* [TO BE DONE]
• 1. In the travel account of going to Istanbul, what was the name of the hotel in Bodrum where the writer had been staying?
• 2. Go on with the travel account of going to Istanbul from the point where it stops.

For some reason, and very uncharacteristically, I was nervous about going to Istanbul. I don’t know why – maybe I’d gotten used to being cosseted at the Ada Hotel in Bodrum (  For the previous ten days, I’d been staying at five-star hotels as a guest of the marketing departments, and my temporary VIP status had meant that I never even had to think about my needs, let alone fulfil them.

But I was going to Istanbul as a regular tourist, not as a known travel writer. I would have to not only pay for things like hotels and meals but also arrange them. Although the chivalrous driver from the Ada Hotel dropped me off at the Bodrum airport and man-handled my luggage to the last possible point, I worried about how I’d get to my next hotel from the Istanbul airport (which was named Ataturk, a word which made me think of Attila the Hun saying, “Attaboy!” to early jihadists). No one would be meeting my flight (horrors!), and I’d read alarming reports of taxi drivers at Ataturk Airport –muggings and kidnappings were not unheard of, and obscene overcharging was standard practice.

* [LISTING]
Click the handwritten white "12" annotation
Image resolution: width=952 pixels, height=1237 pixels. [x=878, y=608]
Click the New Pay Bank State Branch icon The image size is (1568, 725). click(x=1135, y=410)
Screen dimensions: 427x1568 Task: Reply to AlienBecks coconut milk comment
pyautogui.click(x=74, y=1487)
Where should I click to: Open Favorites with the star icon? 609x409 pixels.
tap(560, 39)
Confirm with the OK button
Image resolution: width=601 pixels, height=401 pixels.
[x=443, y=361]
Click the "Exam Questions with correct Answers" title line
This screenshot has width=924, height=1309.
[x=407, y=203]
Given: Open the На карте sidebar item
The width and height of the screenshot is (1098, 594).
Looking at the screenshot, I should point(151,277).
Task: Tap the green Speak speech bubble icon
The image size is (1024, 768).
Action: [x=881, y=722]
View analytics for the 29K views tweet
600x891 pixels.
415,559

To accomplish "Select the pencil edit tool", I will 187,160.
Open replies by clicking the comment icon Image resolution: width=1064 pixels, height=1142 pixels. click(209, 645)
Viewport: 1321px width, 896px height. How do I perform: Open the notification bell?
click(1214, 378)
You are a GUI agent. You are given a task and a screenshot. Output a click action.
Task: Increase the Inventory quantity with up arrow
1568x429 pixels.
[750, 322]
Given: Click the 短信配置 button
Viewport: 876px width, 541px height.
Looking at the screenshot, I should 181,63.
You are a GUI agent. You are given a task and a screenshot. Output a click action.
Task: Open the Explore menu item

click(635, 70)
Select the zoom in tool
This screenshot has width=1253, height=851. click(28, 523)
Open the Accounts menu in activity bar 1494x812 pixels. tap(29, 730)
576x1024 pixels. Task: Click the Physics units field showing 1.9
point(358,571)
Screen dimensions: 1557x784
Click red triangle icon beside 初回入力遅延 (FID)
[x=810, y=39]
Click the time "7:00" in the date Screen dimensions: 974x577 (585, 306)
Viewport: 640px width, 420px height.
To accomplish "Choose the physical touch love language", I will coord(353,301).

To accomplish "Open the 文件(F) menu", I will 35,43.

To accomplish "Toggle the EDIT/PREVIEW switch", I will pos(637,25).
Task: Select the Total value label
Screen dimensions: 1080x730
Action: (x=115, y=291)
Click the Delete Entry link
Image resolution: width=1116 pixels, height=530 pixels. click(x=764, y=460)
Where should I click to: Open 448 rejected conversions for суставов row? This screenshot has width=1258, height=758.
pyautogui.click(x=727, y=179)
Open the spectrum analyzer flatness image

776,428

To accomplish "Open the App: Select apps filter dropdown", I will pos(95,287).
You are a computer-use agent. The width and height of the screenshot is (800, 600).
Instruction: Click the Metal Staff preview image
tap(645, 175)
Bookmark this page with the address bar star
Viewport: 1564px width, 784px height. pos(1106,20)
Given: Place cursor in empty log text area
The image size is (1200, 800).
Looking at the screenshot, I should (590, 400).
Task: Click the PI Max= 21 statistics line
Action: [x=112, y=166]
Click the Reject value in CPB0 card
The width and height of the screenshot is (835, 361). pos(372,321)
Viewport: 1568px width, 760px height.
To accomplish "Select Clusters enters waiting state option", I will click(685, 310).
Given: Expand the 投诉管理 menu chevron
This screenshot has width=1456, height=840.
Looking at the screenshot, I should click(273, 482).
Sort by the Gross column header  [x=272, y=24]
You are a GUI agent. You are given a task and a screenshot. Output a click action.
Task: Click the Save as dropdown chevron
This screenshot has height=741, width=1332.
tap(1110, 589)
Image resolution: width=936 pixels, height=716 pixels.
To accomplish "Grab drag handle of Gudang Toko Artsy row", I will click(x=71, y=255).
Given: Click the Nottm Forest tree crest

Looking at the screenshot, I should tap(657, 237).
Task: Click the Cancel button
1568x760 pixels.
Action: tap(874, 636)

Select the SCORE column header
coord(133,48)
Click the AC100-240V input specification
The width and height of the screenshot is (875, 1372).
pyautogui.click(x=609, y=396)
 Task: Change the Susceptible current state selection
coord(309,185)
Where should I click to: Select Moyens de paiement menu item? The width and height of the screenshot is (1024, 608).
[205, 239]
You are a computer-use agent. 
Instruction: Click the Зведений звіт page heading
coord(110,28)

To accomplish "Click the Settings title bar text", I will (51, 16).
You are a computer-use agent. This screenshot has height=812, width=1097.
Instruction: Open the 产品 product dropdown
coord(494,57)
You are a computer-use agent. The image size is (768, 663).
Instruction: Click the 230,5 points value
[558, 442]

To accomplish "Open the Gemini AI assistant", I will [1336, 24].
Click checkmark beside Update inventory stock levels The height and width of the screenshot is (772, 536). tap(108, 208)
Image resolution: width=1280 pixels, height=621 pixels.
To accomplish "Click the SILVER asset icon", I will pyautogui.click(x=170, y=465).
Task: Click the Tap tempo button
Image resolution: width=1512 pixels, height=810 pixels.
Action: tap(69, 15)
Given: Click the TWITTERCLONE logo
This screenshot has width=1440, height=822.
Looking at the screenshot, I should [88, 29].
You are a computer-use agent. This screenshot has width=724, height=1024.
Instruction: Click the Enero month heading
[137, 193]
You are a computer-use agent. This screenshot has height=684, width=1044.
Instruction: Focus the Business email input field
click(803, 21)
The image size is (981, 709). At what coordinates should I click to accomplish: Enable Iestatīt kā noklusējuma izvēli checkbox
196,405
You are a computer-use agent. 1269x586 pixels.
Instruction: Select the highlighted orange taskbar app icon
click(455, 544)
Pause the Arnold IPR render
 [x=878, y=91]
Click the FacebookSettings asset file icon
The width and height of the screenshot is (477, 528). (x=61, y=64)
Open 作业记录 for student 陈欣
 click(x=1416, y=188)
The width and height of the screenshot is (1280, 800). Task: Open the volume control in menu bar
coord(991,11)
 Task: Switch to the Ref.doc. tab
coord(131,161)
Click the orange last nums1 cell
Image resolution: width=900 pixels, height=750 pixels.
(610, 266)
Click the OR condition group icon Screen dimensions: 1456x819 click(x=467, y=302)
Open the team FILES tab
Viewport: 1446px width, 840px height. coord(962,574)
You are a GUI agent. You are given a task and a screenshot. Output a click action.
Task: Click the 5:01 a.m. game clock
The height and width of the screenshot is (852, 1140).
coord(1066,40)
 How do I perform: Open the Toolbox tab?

* [IN RESPONSE]
• 1. The Ada Hotel.

• 2.
Earlier in the week, I’d wasted four hours trying to book accommodation through a hopeless site that promised to include an airport pick-up with any reservation, but I hadn’t been able to make a booking for love nor money nor via phone calls from the indignant and determined manager of the Ada. She, a tourism expert of about 26 years and a wiry, low-voiced Amazon who summoned drivers, bellmen, and minor heads of state with a terse nod, had spoken to the hapless Russians who occasionally answered the phone at the booking service as if they had deliberately ruined tourism in Turkey. Even though I couldn’t tell what she was saying, I was scared by her tone.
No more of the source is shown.